Working in nearly a dozen towns, MSF is
providing a wide range of services including
primary and secondary health care,
treatment for malnutrition, emergency surgery,
mobile health care, long-term tuberculosis treatment and care for victims of
sexual violence. In August 2005, MSF
opened a new program in Mukubu when
the resumption of hostilities resulted in the
displacement of 15,000 people.
Other emergencies
Nine years ago, MSF created a Congo
Emergency Team to provide fast emergency
relief to meet sudden needs. Today, such
teams are based in Kinshasa, Kisangani,
Lubumbashi and Mbandaka. They react to
urgent events such as outbreaks of measles,
whooping cough, plague or cholera.
They also help displaced people and those
affected by natural disasters.
Treating those with AIDS
MSF teams have continued to increase
access to comprehensive care for those living
with HIV/AIDS in the DRC. In the town
of Bukavu, South Kivu, MSF was providing
331 patients with antiretroviral (ARV) medicines
by April 2005. The team hopes to
have 900 patients enrolled in the treatment
program by the end of 2005. In a second
HIV/AIDS project, in Kinshasa, 870 patients
had received ARVs from MSF by the end of
April 2005, and the team aims to increase
that number to 1,700 by the end of 2005.
MSF had also monitored nearly 3,000
patients in less advanced stages of the disease
in Kinshasa by spring 2005.
In early 2005, MSF started a new project
aimed at treating commercial sex workers
who have HIV/AIDS with ARVs. The treatment
of sexually transmitted infections is also a priority for MSF teams and is integrated
into basic health care projects
across the country and in a targeted center
in Kisangani, a city in the Orientale province
of the DRC that bore the brunt of
fighting during the civil war and retains a
large military presence. MSF also runs a
specialized clinic to treat people with sexually
transmitted infections in Kitchanga in
North Kivu, and operates three such clinics
in Bukavu, South Kivu.
Care for those who have none
An outbreak of the plague — an apocalyptic
but easily treatable disease that last struck
Europe more than a century ago — claimed
more than 20 victims some 200 kilometers
north of Kisangani in January 2005.
Moreover, sleeping sickness (African
trypanosomiasis) which was virtually
wiped out by missionaries in the 1950s, has
returned with a vengeance, because little is
being done to control the flies that transmit
the disease, and because many displaced
people live in the forests where
they breed.
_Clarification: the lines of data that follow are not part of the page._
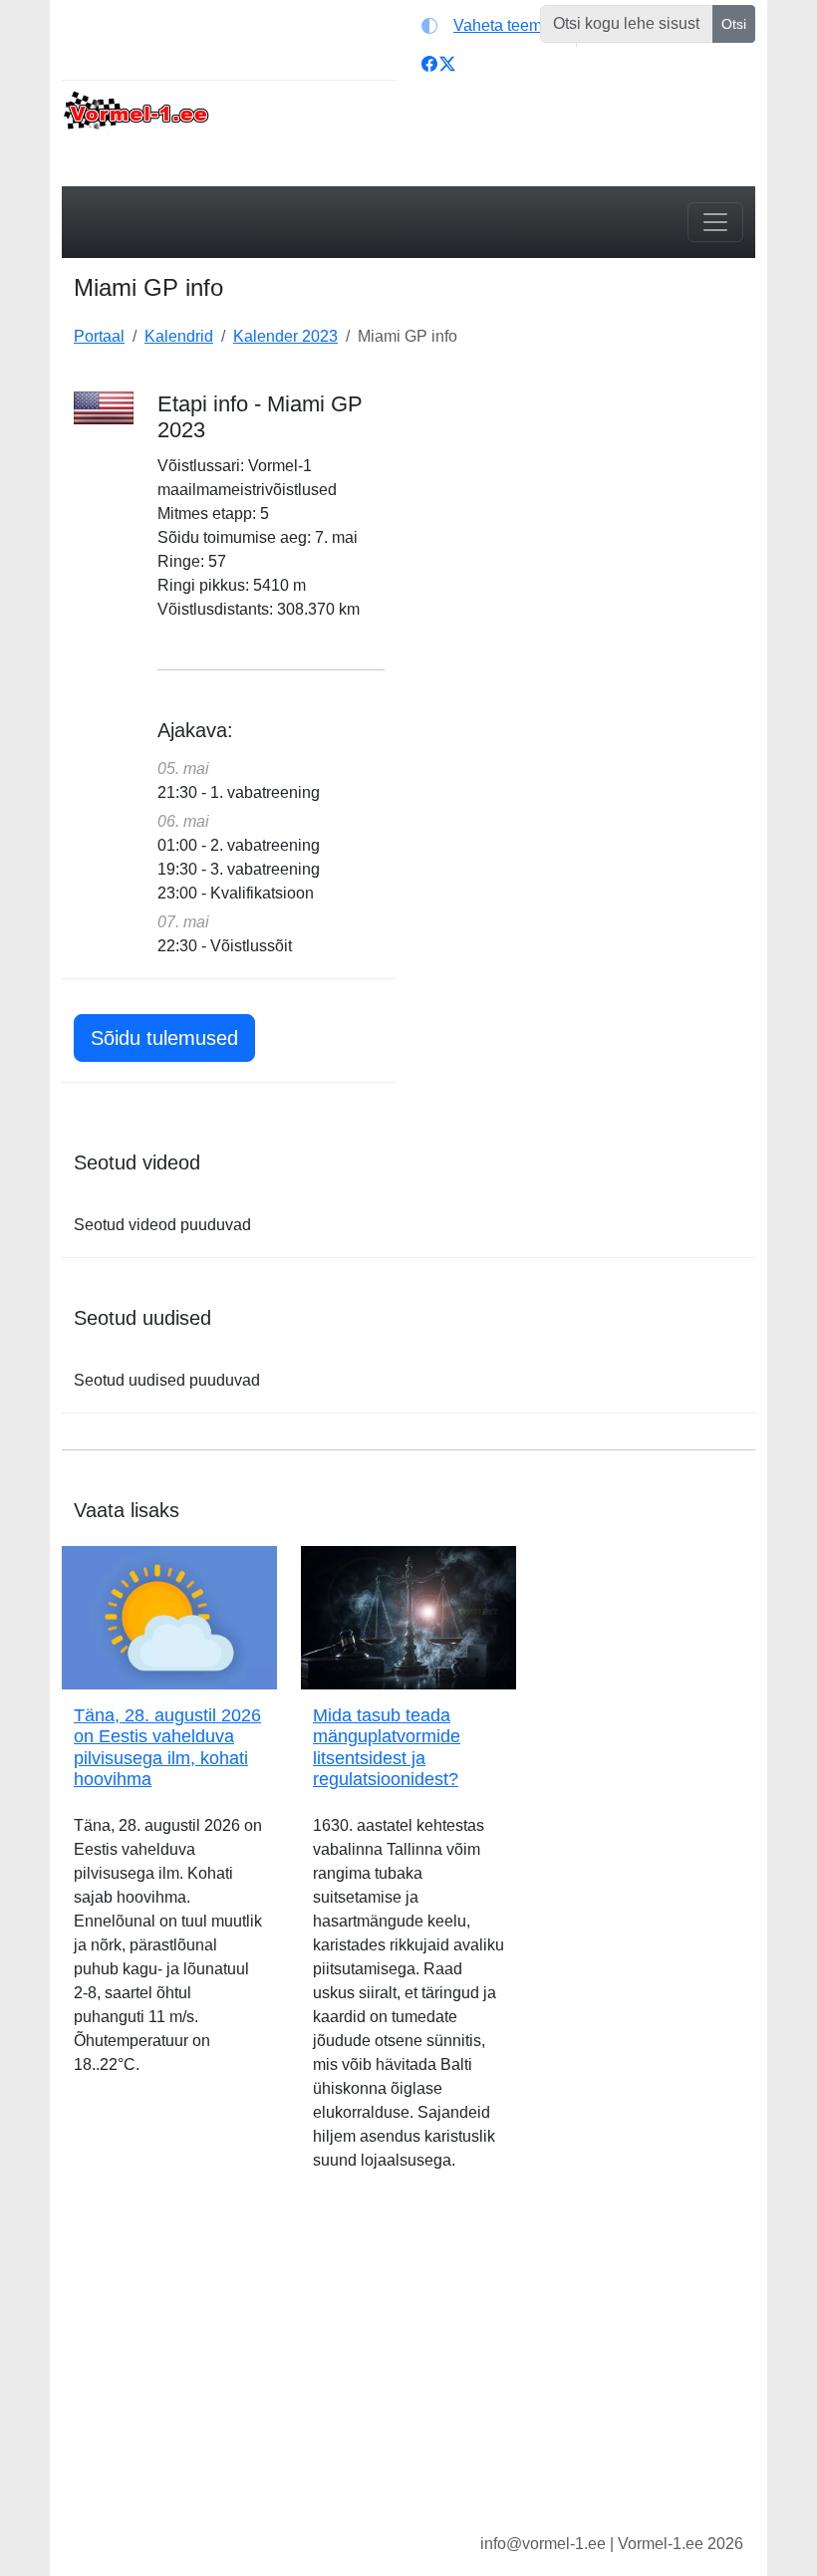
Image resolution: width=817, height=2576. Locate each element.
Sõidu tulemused (164, 1038)
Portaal (99, 336)
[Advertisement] (587, 516)
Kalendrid (178, 336)
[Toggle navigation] (715, 222)
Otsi (733, 24)
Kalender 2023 (285, 336)
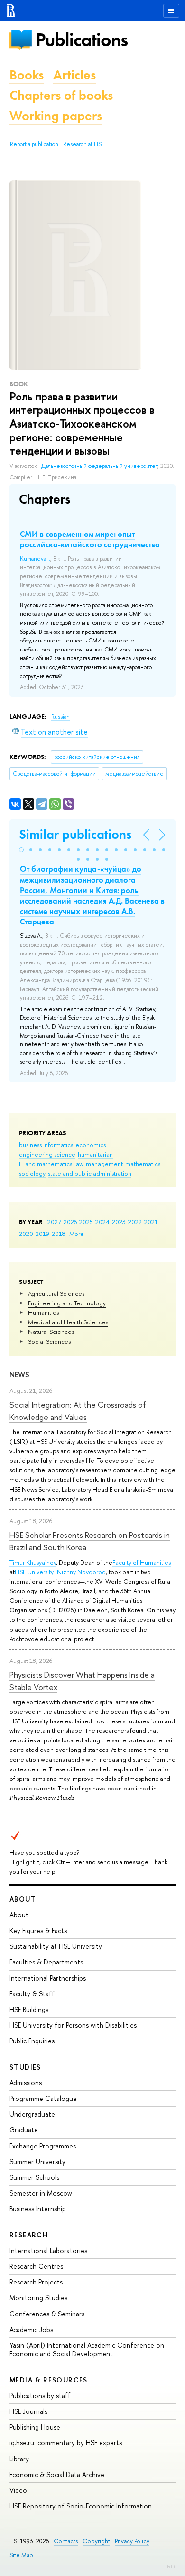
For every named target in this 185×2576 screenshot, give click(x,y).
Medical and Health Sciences (68, 1322)
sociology (32, 1173)
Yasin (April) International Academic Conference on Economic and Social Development (86, 2349)
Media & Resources (48, 2379)
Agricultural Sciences (56, 1293)
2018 (58, 1233)
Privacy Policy (132, 2541)
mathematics (142, 1163)
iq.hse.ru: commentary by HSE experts (65, 2442)
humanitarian (95, 1154)
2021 (151, 1221)
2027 (54, 1221)
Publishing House (34, 2426)
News (19, 1375)
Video (18, 2490)
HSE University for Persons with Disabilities (73, 2025)
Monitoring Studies (38, 2297)
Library (19, 2458)
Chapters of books (61, 95)
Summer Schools (34, 2177)
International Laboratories (48, 2250)
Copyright (96, 2541)
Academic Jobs (31, 2329)
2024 (102, 1221)
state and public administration (89, 1173)
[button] (21, 850)
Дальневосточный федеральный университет (99, 466)
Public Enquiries (32, 2040)
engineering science (47, 1154)
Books (26, 75)
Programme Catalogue (43, 2098)
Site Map (21, 2555)
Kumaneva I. (35, 559)
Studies (25, 2066)
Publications (82, 40)
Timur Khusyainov (32, 1562)
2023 (119, 1221)
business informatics (46, 1144)
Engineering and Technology (67, 1303)
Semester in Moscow (40, 2192)
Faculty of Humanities (141, 1562)
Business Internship (37, 2208)
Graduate (23, 2129)
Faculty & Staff (32, 1993)
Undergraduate (32, 2114)
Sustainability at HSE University (55, 1946)
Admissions (25, 2082)
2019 (42, 1233)
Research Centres (36, 2266)
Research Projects (36, 2281)
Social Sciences (49, 1341)
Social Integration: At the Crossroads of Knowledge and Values (77, 1410)
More (76, 1233)
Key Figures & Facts (38, 1930)
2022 (135, 1221)
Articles (74, 75)
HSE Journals (28, 2411)
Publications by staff (40, 2395)
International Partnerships (47, 1978)
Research (28, 2234)
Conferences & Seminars (46, 2313)
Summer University (37, 2161)
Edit (171, 2566)
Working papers (55, 115)
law (78, 1163)
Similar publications (75, 834)
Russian (60, 716)
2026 (70, 1221)
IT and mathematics (45, 1163)
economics (90, 1144)
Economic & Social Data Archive (56, 2474)
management (104, 1163)
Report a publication (34, 144)
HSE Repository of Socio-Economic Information (80, 2505)
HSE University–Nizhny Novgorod (60, 1571)
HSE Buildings (28, 2009)
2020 (26, 1233)
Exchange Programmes (42, 2145)
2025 (86, 1221)
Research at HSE (83, 144)
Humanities (43, 1312)
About (22, 1899)
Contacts (66, 2541)
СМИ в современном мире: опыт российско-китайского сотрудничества (90, 539)
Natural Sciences (51, 1331)
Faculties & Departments (46, 1961)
To help reduce the disease's
prevalence, MSF has opened a new testing
and treatment project in Isangi, one of the
most affected areas.
In Equateur province, MSF supports clinics
in nine health zones comprising 800,000
people. In late 2004, a team concluded a
measles-vaccination campaign for more
than 600,000 children under 15 years of
age. The campaign took more than a year
to complete because many villages could
be reached only by dug-out canoe. Despite
successes like this one, thousands of people
die due of treatable diseases such as
malaria and measles or because of inadequate
health care. Avoidable illnesses are
regularly lethal when the nearest health
center is far away. Like the violence in Ituri,
lack of health care is the sad reality of life
in the DRC, a land where people continue
to die of mass neglect.
MSF has worked in the Democratic Republic of Congo since 1981.